Further experiments using mice into which bone marrow from acute myeloid leukemia patients was transplanted showed that the drug chloroquine, a known mitophagy inhibitor, restored the ability of venetoclax to kill the cancer cells.
"Overcoming resistance to BH3 mimetic drugs like venetoclax is of unique clinical significance because these medications are often used for treating people with acute myeloid leukemia," said study co-lead investigator Christina Glytsou, PhD, a former postdoctoral researcher at NYU Grossman School of Medicine and now an Assistant Professor at Rutgers University.

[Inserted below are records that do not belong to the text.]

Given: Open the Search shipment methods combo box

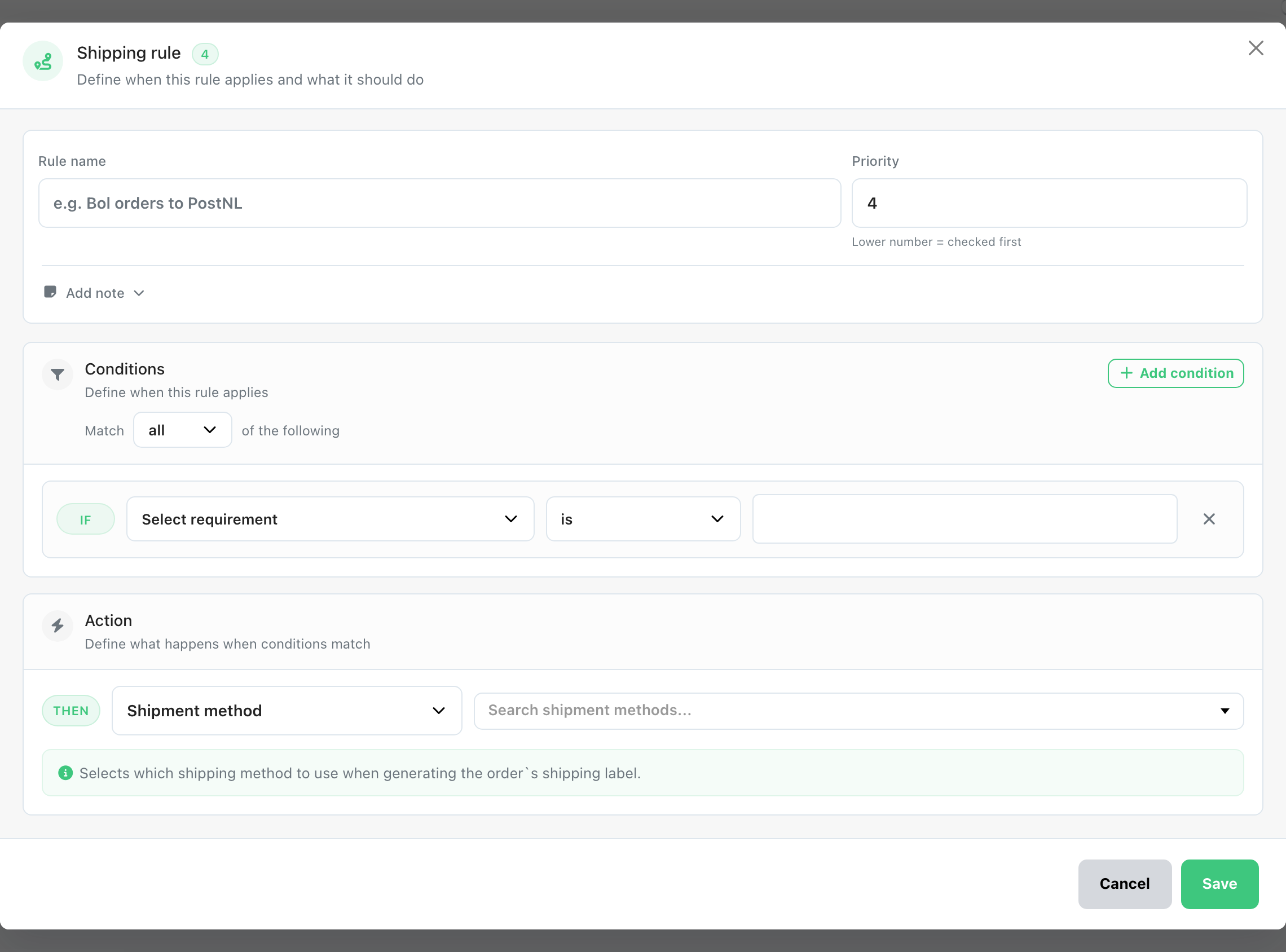Looking at the screenshot, I should point(858,711).
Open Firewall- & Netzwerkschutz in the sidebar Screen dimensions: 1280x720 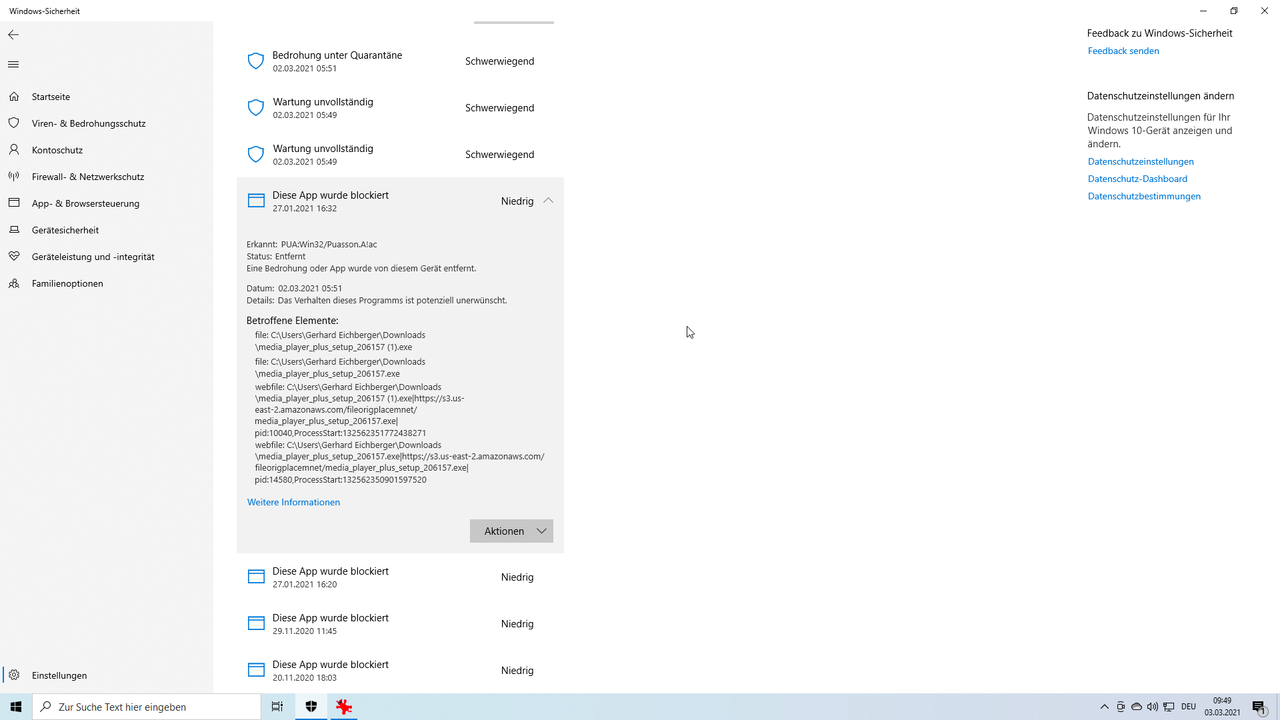point(14,176)
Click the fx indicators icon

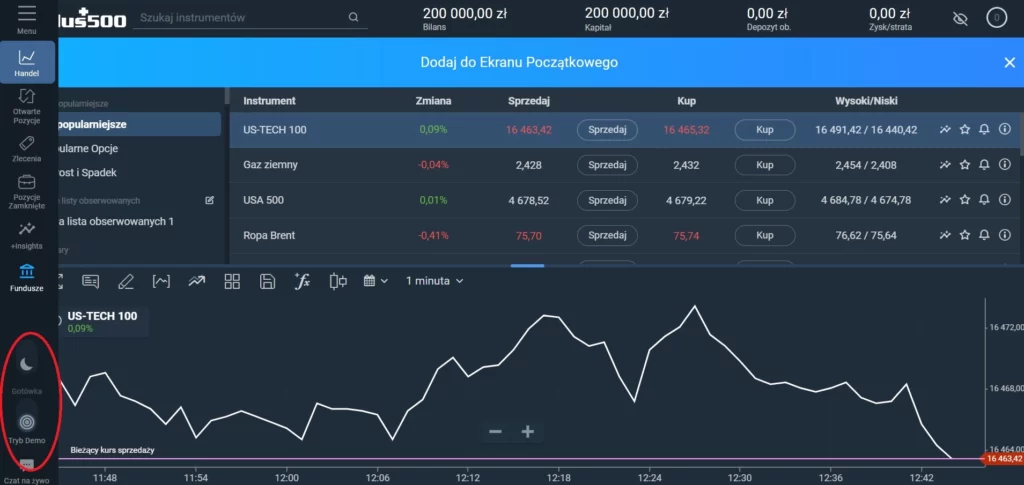[303, 281]
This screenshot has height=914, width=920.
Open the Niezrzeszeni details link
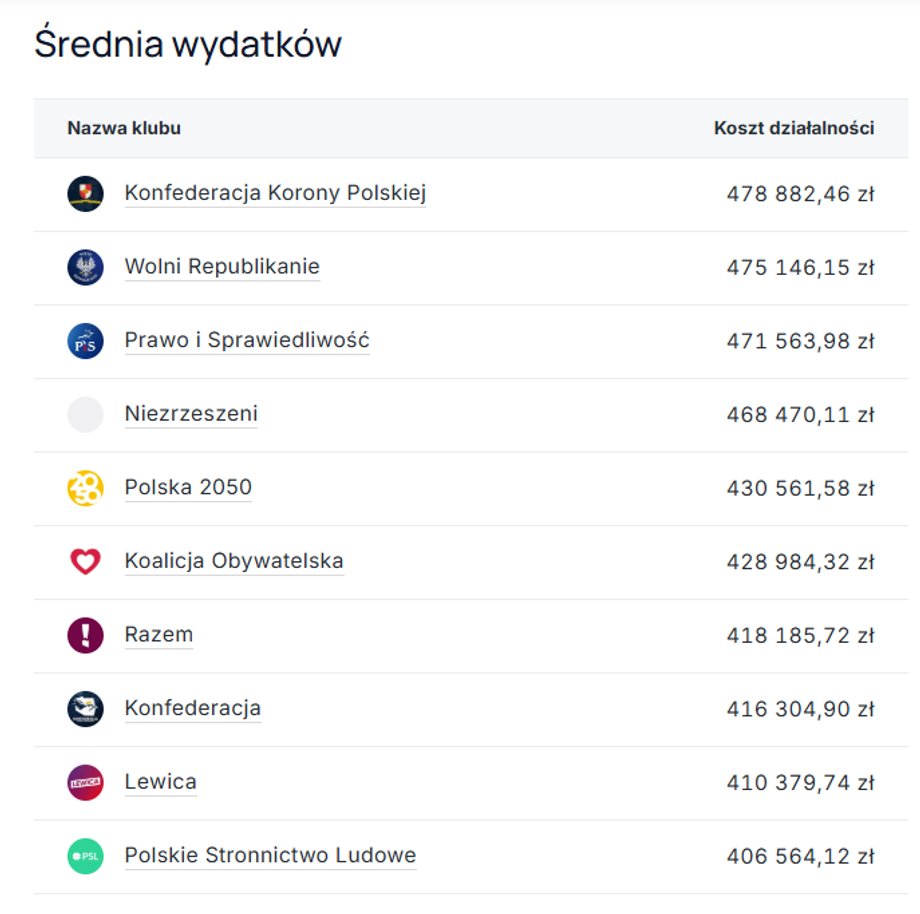[190, 414]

"Acute myeloid leukemia is notoriously difficult to treat, with fewer than a third of those affected living longer than 5 years after their diagnosis, so it is important to maximize the impact of existing therapies," said study co-lead investigator Xufeng Chen, PhD, an instructor in the Department of Pathology at NYU Grossman.

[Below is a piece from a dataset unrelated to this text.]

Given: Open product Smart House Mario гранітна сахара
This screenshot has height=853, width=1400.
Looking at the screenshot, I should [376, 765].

"Our preclinical findings suggest that combining BH3 mimetics like venetoclax with either MFN2 or general mitophagy inhibitors could possibly serve as a future therapy for acute myeloid leukemia, as current drug treatments are stalled due to drug resistance," said study senior investigator Iannis Aifantis, PhD.
As the Hermann M. Biggs Professor and Chair of the Department of Pathology at NYU Grossman and Perlmutter, Aifantis noted that the research team plans to design a clinical trial to test whether chloroquine, when used in combination with venetoclax, prevents drug resistance in people with acute myeloid leukemia.
Speaking about other study results, the researchers say they not only found that MFN2 was overly active in people with drug-resistant disease, but also that cancer cells exposed to similar cell-death-inducing compounds demonstrated a doubling in mitophagy rates.
Additional testing in cancer cells engineered to lack MFN2 showed increased sensitivity to drugs similar to venetoclax compared with cells that had functional MFN2. The new study and previous research by the team showing misshapen mitochondria in drug-resistant leukemic cells confirmed that increased mitophagy was the source of the problem.